The upgrade took the payout above the NZ$4.40 per kilogramme of milk solids paid last season, which ended in May, although remains below the NZ$5.70 per kilogramme of milk solids which industry group DairyNZ estimates as the average breakeven price for producers.
Indeed, the price revision reflected "signs that supply growth globally is easing", with milk output in New Zealand itself seen falling by "more than 5%" this season, compared with the 2% drop that Fonterra had previously expected.
John Wilson, the Fonterra chairman, said that the co-operative's milk collections were so far this season running 5% below year ago levels - and slowing.
"We are currently tracking 8% down on last season on a weekly basis," he said.
"Farmers are responding to the tough economic conditions," reducing cow numbers and reducing feed supplements, with dryness also undermining production in some parts of the country.
The slowdown comes at a time when New Zealand output is approaching its seasonal peak, typically in October, amid the so-called "spring flush" encouraged by strong pasture condition.
A reversal in New Zealand milk output this season would contrast with a 2% rise to 1,614m kilogrammes of milk solids in production in 2014-15.
And it would be an unusually strong pace of decline.
Data kept by the US Department of Agriculture, whose statistics set world benchmarks, shows that – on a calendar year basis - New Zealand milk output has not fallen by more than 5% since 1989, when it fell by 6.7%.
The Fonterra upgrade also follows a sharp recovery in dairy prices at its twice-monthly GlobalDairyTrade auctions.

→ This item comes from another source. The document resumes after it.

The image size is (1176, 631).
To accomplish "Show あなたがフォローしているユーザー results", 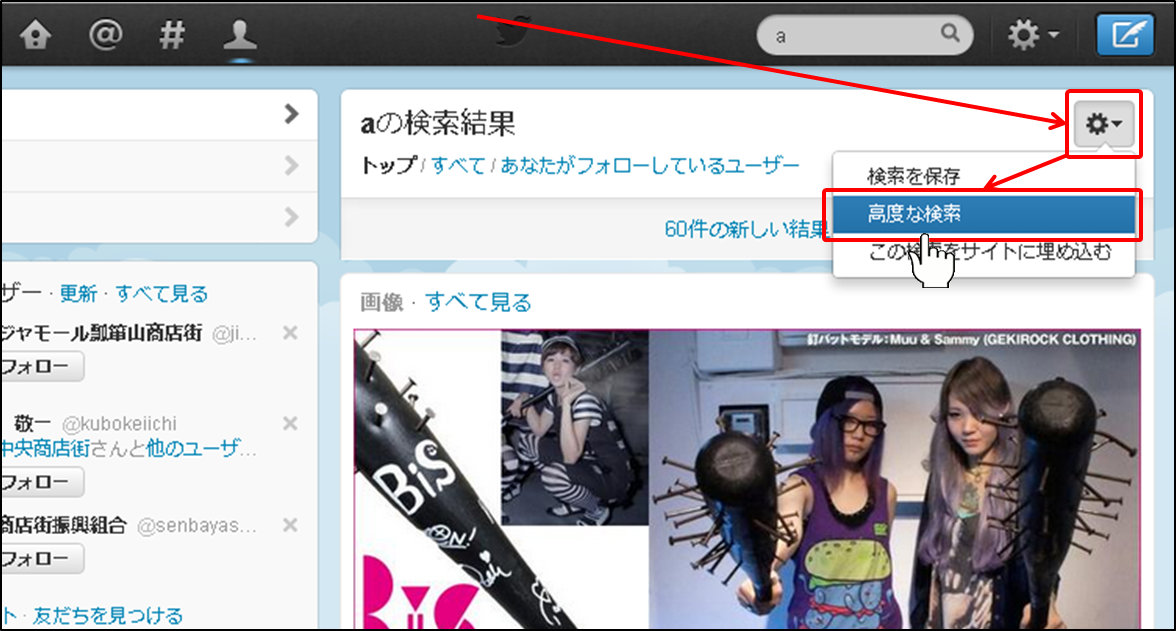I will click(x=650, y=165).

Nonetheless, Fonterra remained cautious about the milk price recovery continuing.
Mr Wilson said that "a lift in [world dairy] demand, which is needed for prices to continue to rise, is still to come".
Theo Spierings, the Fonterra chief executive, said that the extent of "uncertainty", ranging from economic slowdown in China to Middle East unrest to sharp falls in oil prices, "means that world markets are likely to be difficult in the medium-term".

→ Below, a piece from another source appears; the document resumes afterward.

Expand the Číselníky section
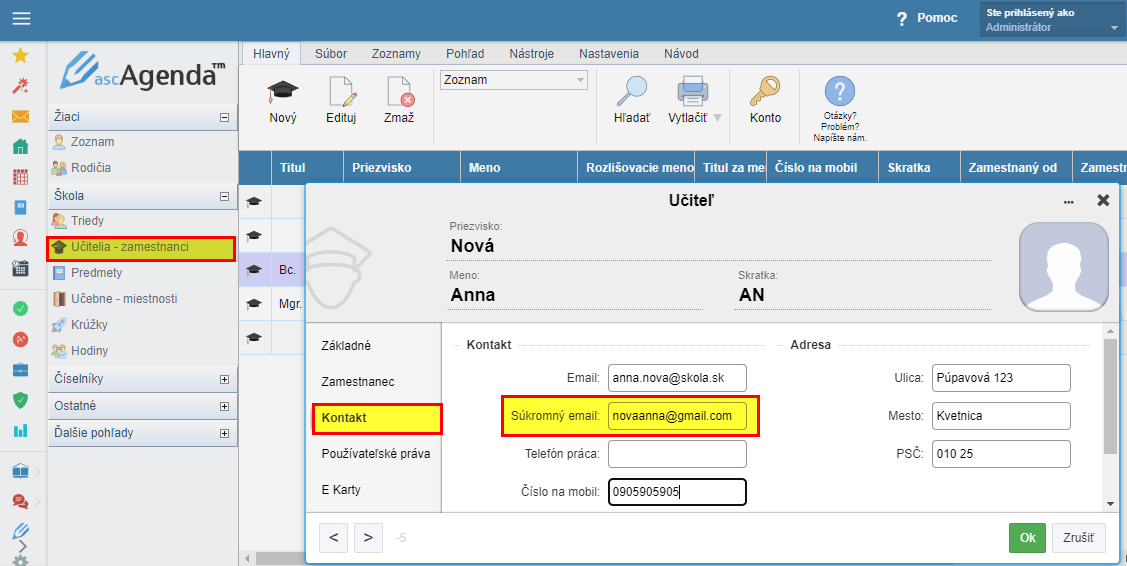1127x566 pixels. pyautogui.click(x=224, y=380)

Low crude oil prices undermine dairy demand in cutting the purchasing power of oil exporting nations, many of which, such as Algeria and Russia, are large dairy importers.
Furthermore, milk output in other key producers is still rising, by 2.5% in the European Union in July, 1.2% in the US and by 5.4% in Australia, according to Rabobank.

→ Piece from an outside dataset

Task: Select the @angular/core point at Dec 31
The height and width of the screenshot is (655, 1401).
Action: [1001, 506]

The bank said it expected EU supply growth "to slow down in the coming months, but to remain positive".
The milk price revision came as Fonterra unveiled a jump in earnings top NZ$506m for the year to the end of July, from NZ$179m a year before, although stripping out "unusual" factors, the growth in profitability was less steep.
Normalised operating profits, at NZ$974m, was up 94% year on year.
Growth was achieved across the group, although proved particularly strong in consumer and foodservice operations in Asia, up fourfold to NZ$202m.
Fonterra has named China, Indonesia, Malaysia and Sri Lanka among eight "strategic markets" on which it is focussing growth hopes, with the other four comprising Australia, Brazil, Chile and New Zealand.